#### Required work:
Nothing but the lines from the one containing "Follow the Winter Series 2025 link" through the one containing "Given: Select the", both included, should be given again, each exactly as written below.

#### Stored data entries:
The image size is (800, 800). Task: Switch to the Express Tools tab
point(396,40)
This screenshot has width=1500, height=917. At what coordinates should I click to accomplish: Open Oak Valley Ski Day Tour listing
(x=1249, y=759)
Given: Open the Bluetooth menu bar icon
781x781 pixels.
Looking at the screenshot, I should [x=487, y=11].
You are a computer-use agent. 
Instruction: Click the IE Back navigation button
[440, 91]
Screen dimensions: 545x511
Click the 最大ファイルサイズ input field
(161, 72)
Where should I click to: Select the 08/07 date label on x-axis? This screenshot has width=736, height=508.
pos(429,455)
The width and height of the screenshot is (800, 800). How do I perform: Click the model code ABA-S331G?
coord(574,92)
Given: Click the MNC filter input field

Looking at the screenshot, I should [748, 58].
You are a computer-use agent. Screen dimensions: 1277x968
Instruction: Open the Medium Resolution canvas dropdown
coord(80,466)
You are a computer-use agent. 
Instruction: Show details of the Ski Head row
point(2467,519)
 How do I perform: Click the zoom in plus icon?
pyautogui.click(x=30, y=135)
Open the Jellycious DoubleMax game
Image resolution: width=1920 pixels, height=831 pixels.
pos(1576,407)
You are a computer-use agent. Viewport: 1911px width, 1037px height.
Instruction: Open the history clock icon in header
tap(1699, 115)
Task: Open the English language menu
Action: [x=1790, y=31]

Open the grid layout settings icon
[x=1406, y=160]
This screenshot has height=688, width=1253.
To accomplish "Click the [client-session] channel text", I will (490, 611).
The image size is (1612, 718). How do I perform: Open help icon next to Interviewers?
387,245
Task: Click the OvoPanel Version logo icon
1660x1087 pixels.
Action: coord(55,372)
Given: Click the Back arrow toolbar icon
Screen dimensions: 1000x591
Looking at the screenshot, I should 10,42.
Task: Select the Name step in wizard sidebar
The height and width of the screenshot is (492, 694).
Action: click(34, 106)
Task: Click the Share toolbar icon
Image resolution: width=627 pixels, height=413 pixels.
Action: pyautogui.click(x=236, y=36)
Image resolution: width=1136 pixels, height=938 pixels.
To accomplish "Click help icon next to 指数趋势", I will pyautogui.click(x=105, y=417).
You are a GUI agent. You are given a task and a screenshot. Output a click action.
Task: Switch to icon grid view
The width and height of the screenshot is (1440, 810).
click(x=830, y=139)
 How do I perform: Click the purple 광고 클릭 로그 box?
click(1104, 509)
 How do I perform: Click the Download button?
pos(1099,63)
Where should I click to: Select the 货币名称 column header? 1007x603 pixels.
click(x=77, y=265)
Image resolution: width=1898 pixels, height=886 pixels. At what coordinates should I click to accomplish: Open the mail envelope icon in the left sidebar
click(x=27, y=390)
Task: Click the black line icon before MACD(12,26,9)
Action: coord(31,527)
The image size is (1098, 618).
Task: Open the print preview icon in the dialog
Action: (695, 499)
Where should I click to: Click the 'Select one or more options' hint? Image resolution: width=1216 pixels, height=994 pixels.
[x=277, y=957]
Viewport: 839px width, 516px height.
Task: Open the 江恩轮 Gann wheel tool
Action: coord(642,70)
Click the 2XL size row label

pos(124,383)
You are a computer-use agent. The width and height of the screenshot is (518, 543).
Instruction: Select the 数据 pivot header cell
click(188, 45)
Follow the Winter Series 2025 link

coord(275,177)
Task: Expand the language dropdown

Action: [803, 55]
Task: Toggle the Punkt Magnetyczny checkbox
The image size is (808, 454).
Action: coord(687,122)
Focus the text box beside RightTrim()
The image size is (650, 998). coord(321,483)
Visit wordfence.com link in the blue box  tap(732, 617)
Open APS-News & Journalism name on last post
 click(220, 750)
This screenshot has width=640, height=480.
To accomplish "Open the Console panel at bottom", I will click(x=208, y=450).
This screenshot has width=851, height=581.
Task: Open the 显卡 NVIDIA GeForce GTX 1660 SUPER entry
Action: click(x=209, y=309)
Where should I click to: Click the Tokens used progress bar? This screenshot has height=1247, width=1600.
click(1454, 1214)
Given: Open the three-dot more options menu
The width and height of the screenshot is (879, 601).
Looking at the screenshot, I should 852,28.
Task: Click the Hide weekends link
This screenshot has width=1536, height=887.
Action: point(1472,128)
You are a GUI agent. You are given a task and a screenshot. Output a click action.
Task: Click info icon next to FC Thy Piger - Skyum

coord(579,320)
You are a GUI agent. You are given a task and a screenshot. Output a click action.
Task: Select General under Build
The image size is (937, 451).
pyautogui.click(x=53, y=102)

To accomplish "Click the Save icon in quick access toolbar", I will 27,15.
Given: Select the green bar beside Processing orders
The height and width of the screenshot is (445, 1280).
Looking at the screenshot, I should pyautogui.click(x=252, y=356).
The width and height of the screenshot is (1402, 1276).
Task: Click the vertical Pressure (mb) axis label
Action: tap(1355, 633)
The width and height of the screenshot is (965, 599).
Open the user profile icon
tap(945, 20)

#### Result of this task:
Follow the Winter Series 2025 link

coord(275,177)
Task: Expand the language dropdown

Action: [803, 55]
Task: Toggle the Punkt Magnetyczny checkbox
The image size is (808, 454).
Action: coord(687,122)
Focus the text box beside RightTrim()
The image size is (650, 998). coord(321,483)
Visit wordfence.com link in the blue box  tap(732, 617)
Open APS-News & Journalism name on last post
 click(220, 750)
This screenshot has width=640, height=480.
To accomplish "Open the Console panel at bottom", I will click(x=208, y=450).
This screenshot has width=851, height=581.
Task: Open the 显卡 NVIDIA GeForce GTX 1660 SUPER entry
Action: click(x=209, y=309)
Where should I click to: Click the Tokens used progress bar? This screenshot has height=1247, width=1600.
click(1454, 1214)
Given: Open the three-dot more options menu
The width and height of the screenshot is (879, 601).
Looking at the screenshot, I should 852,28.
Task: Click the Hide weekends link
This screenshot has width=1536, height=887.
Action: point(1472,128)
You are a GUI agent. You are given a task and a screenshot. Output a click action.
Task: Click info icon next to FC Thy Piger - Skyum

coord(579,320)
You are a GUI agent. You are given a task and a screenshot. Output a click action.
Task: Select General under Build
The image size is (937, 451).
pyautogui.click(x=53, y=102)

To accomplish "Click the Save icon in quick access toolbar", I will 27,15.
Given: Select the green bar beside Processing orders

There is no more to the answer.